Retrouver le plaisir du cinéma et de la découverte : voilà la quête qui aura occupé depuis près d’un an le triumvirat du Festival de Cannes, au terme d’une 56e édition qui avait laissé les festivaliers sur leur faim pour les uns, en pleine crise de foi(e) pour les autres. Cette quête prend forme aujourd’hui avec l’annonce d’une sélection qui, sur le papier en tout cas, a de quoi attiser l’appétit. Tous les appétits. Celui des cinéphiles comme des cinéphages, celui des tenants de la tradition comme celui des adeptes du renouveau.

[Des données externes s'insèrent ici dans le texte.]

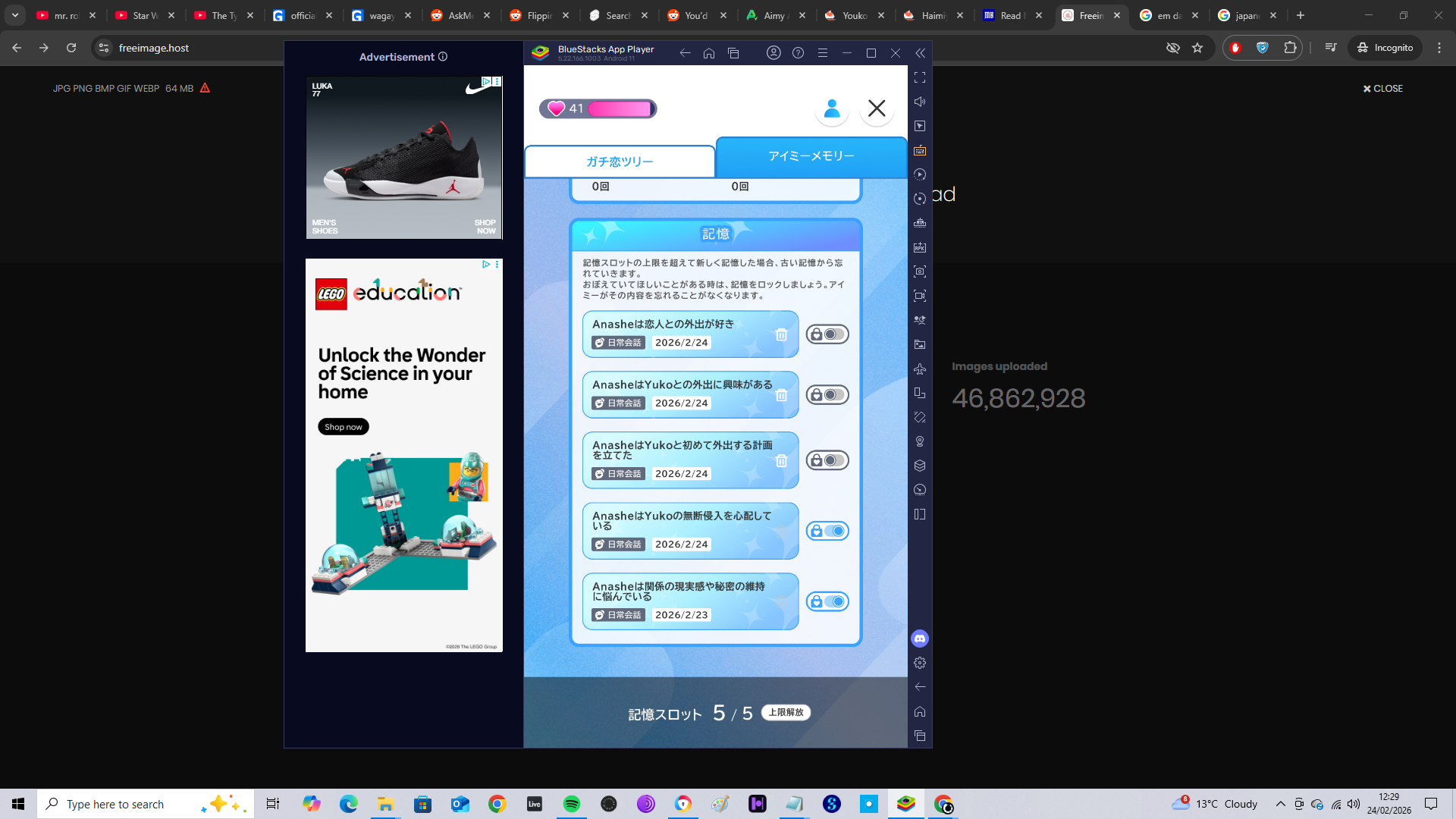Delete the Yukoとの外出に興味がある memory entry
The image size is (1456, 819).
(x=781, y=395)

La recette de Thierry Frémaux a cela d’intéressant qu’elle marie toutes les saveurs de cinémas, le tout soumis aux papilles gustatives du chef Tarantino dont on connaît la boulimie de septième art. Même la petite musique des habitués de Cannes entonne un nouveau refrain : le Festival retrouvera certes cette année ses grandes signatures mais dans des registres en évolution. Douze cinéastes sur les dix-huit qui viennent à Cannes sont en compétition pour la première fois, alors que la prolifique Corée sera représentée par trois films… Les zombies gore de Dawn of the Dead viendront flirter avec les interrogations profondes de Jean-Luc Godard, les films de sabre, la comédie ou le polar… Jusqu’au documentaire de Jonathan Nossiter, Mondovino, qui porte un regard sur l’état du monde actuel... à travers le vin ! Symbole d’un grand cru cannois qui s’annonce ou risque d’aigreur ? L’avenir le dira. En tout cas, l’œnologie a cela de commun avec le cinéma qu’elle est autant une discipline de professionnel qu’une affaire de goût. Mais c’est surtout une recherche de plaisirs et de sensations à chaque fois renouvelés.